● **What you need to do**
Exactly as written, return every line of the data below.

● **Exercise data**
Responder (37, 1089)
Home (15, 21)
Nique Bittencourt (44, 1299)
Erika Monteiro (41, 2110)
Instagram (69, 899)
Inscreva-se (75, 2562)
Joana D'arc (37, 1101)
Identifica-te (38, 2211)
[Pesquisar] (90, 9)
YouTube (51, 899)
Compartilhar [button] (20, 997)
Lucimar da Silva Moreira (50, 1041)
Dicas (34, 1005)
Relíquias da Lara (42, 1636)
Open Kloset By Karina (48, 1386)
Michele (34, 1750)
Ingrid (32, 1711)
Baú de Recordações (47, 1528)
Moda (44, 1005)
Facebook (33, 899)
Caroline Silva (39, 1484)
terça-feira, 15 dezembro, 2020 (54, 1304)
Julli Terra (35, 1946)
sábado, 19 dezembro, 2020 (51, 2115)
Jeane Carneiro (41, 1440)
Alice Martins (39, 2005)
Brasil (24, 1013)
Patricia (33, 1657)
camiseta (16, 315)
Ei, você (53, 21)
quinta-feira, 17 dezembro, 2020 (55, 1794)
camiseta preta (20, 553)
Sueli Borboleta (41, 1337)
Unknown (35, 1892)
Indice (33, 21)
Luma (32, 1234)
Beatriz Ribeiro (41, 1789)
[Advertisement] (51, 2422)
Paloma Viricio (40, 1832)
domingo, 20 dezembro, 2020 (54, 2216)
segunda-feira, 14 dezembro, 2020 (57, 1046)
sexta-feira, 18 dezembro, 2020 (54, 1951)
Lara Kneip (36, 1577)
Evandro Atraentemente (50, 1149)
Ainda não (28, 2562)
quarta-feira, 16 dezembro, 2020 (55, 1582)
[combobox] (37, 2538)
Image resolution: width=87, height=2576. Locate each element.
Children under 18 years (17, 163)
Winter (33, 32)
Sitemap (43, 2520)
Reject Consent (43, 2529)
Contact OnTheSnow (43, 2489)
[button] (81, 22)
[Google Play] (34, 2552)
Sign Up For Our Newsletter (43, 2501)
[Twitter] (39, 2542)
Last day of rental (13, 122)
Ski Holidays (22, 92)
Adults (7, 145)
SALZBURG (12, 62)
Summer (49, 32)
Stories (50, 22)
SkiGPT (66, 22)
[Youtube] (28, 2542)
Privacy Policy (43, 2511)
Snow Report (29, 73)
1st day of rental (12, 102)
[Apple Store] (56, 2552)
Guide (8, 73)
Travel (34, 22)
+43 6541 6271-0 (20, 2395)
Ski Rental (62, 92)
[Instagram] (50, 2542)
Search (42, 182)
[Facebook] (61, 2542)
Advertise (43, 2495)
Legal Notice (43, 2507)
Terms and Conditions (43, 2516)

● **Reply**
Responder (37, 1089)
Home (15, 21)
Nique Bittencourt (44, 1299)
Erika Monteiro (41, 2110)
Instagram (69, 899)
Inscreva-se (75, 2562)
Joana D'arc (37, 1101)
Identifica-te (38, 2211)
[Pesquisar] (90, 9)
YouTube (51, 899)
Compartilhar [button] (20, 997)
Lucimar da Silva Moreira (50, 1041)
Dicas (34, 1005)
Relíquias da Lara (42, 1636)
Open Kloset By Karina (48, 1386)
Michele (34, 1750)
Ingrid (32, 1711)
Baú de Recordações (47, 1528)
Moda (44, 1005)
Facebook (33, 899)
Caroline Silva (39, 1484)
terça-feira, 15 dezembro, 2020 (54, 1304)
Julli Terra (35, 1946)
sábado, 19 dezembro, 2020 (51, 2115)
Jeane Carneiro (41, 1440)
Alice Martins (39, 2005)
Brasil (24, 1013)
Patricia (33, 1657)
camiseta (16, 315)
Ei, você (53, 21)
quinta-feira, 17 dezembro, 2020 (55, 1794)
camiseta preta (20, 553)
Sueli Borboleta (41, 1337)
Unknown (35, 1892)
Indice (33, 21)
Luma (32, 1234)
Beatriz Ribeiro (41, 1789)
[Advertisement] (51, 2422)
Paloma Viricio (40, 1832)
domingo, 20 dezembro, 2020 (54, 2216)
segunda-feira, 14 dezembro, 2020 (57, 1046)
sexta-feira, 18 dezembro, 2020 (54, 1951)
Lara Kneip (36, 1577)
Evandro Atraentemente (50, 1149)
Ainda não (28, 2562)
quarta-feira, 16 dezembro, 2020 (55, 1582)
[combobox] (37, 2538)
Image resolution: width=87, height=2576. Locate each element.
Children under 18 years (17, 163)
Winter (33, 32)
Sitemap (43, 2520)
Reject Consent (43, 2529)
Contact OnTheSnow (43, 2489)
[button] (81, 22)
[Google Play] (34, 2552)
Sign Up For Our Newsletter (43, 2501)
[Twitter] (39, 2542)
Last day of rental (13, 122)
Ski Holidays (22, 92)
Adults (7, 145)
SALZBURG (12, 62)
Summer (49, 32)
Stories (50, 22)
SkiGPT (66, 22)
[Youtube] (28, 2542)
Privacy Policy (43, 2511)
Snow Report (29, 73)
1st day of rental (12, 102)
[Apple Store] (56, 2552)
Guide (8, 73)
Travel (34, 22)
+43 6541 6271-0 (20, 2395)
Ski Rental (62, 92)
[Instagram] (50, 2542)
Search (42, 182)
[Facebook] (61, 2542)
Advertise (43, 2495)
Legal Notice (43, 2507)
Terms and Conditions (43, 2516)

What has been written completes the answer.